The World According to Novikoff
- First edition
- Author: Andrei Gusev
- Original title: Мир по Новикову
- Language: Russian
- Genre: Thriller, fantasy
- Publisher: "West-Consulting" (Russia)
- Publication date: October 2006; 19 years ago
- Publication place: Russia
- Pages: 384 pp
- ISBN: 978-5-903321-02-5
- Preceded by: With Chronos' Permit
- Followed by: The Russian Writer Loves Role Plays

= The World According to Novikoff =

2006 novel by Andrei Gusev

The World According to Novikoff (Мир по Новикову) is a thriller novel by Russian writer Andrei Gusev, published in 2006.

==Plot summary==

Victor Novikoff, an editor of a literary journal in Moscow, receives a manuscript which describes an imminent nuclear terror attack, and must decide whether it is a real warning or simply fiction that can be published.

== Literary features ==
The World According to Novikoff is a novel with a non-linear storyline. However, not only characters but also the angle of view combines all four parts of this novel: two points of view — male and female — on the same vital conflict, moral problems, erotic transactions. Also there are frankly farce episodes in the book. In fact, the life of an ordinary man in modern Russia describes in the novel. At the same time, this is an example of how policies affect the life of an ordinary citizen, but it is an example of how history is made up of ant efforts of millions of people.
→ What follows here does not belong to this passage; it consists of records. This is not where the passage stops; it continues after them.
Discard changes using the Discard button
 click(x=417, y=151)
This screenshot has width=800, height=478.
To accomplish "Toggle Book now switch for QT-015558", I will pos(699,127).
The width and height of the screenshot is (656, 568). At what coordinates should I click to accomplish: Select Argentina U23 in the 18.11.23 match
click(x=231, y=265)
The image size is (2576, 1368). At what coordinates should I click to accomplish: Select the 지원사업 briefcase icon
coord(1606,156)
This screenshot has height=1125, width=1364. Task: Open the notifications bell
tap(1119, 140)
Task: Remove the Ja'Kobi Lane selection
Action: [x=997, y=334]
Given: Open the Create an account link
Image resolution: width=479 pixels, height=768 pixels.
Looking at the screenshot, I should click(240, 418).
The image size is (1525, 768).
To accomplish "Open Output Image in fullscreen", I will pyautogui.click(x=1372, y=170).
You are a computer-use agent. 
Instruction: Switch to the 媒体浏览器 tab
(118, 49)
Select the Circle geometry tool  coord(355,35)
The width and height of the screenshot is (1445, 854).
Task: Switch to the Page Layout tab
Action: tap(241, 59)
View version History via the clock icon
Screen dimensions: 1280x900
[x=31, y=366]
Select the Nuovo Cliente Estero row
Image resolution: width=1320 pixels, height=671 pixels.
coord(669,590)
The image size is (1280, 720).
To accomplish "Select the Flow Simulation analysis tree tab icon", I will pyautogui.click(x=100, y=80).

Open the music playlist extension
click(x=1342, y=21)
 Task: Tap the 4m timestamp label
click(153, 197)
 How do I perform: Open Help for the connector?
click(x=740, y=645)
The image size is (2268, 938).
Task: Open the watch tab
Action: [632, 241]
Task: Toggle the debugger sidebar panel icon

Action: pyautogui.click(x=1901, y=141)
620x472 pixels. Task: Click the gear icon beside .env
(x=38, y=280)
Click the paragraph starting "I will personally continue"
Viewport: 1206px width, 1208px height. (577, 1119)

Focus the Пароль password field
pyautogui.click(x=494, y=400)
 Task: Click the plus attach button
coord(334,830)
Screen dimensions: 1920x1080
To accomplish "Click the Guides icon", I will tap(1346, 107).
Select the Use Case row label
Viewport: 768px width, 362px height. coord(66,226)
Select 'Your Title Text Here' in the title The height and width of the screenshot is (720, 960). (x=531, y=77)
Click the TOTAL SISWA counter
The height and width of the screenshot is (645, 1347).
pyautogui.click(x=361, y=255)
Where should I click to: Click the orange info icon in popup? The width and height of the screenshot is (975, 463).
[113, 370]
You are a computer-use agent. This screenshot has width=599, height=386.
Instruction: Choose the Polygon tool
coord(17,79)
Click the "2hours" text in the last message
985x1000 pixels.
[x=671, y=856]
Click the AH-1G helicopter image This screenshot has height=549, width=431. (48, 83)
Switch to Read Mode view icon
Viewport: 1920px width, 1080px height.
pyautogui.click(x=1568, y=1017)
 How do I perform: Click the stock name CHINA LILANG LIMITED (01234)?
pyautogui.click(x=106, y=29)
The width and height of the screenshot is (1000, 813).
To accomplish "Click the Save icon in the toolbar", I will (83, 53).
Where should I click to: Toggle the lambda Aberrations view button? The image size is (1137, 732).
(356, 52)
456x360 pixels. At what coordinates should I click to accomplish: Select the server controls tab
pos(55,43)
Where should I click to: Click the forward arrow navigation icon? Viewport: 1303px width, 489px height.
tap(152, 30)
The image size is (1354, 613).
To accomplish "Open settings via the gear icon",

From another side this novel is a mixture of thriller and fantasy. At the cover of the book we can read: "All the characters of this book, including famous politicians, are a figment of the imagination of the author. If you find some convergence with the Russian reality, then so much the worse for last".

“After reading the book The World According to Novikoff by Andrei Gusev, I'm quite certain that it simply must be done bedside book each President to know how not to do a history, how not to lead the country. Kudos to Herostratus, destroyed one of the seven wonders of the world — the Temple of Artemis at Ephesus, this is not the kind of Fame, to which we should aspire”. — Irina Gorunova

==Publication history==
The first part of the novel was published in 1996 and titled "The Russian story". The second and third parts – "Portraits of his Dreams" and "Lord of the Bees" – were written in 2003 year. The fourth principal part is "One Hundred Years from the Day of Birth" (Сто лет со дня рождения) – was written in 2006.
For a long time the novel was not able to publish because publishing houses in Moscow refused to publish for fear of backlash and possible sanctions by the representatives of the highest Russian State power, depicted in the novel. Because of political reasons this novel was removed from some Russian literary portals.

The thriller novel The World According to Novikoff has not been published in English yet.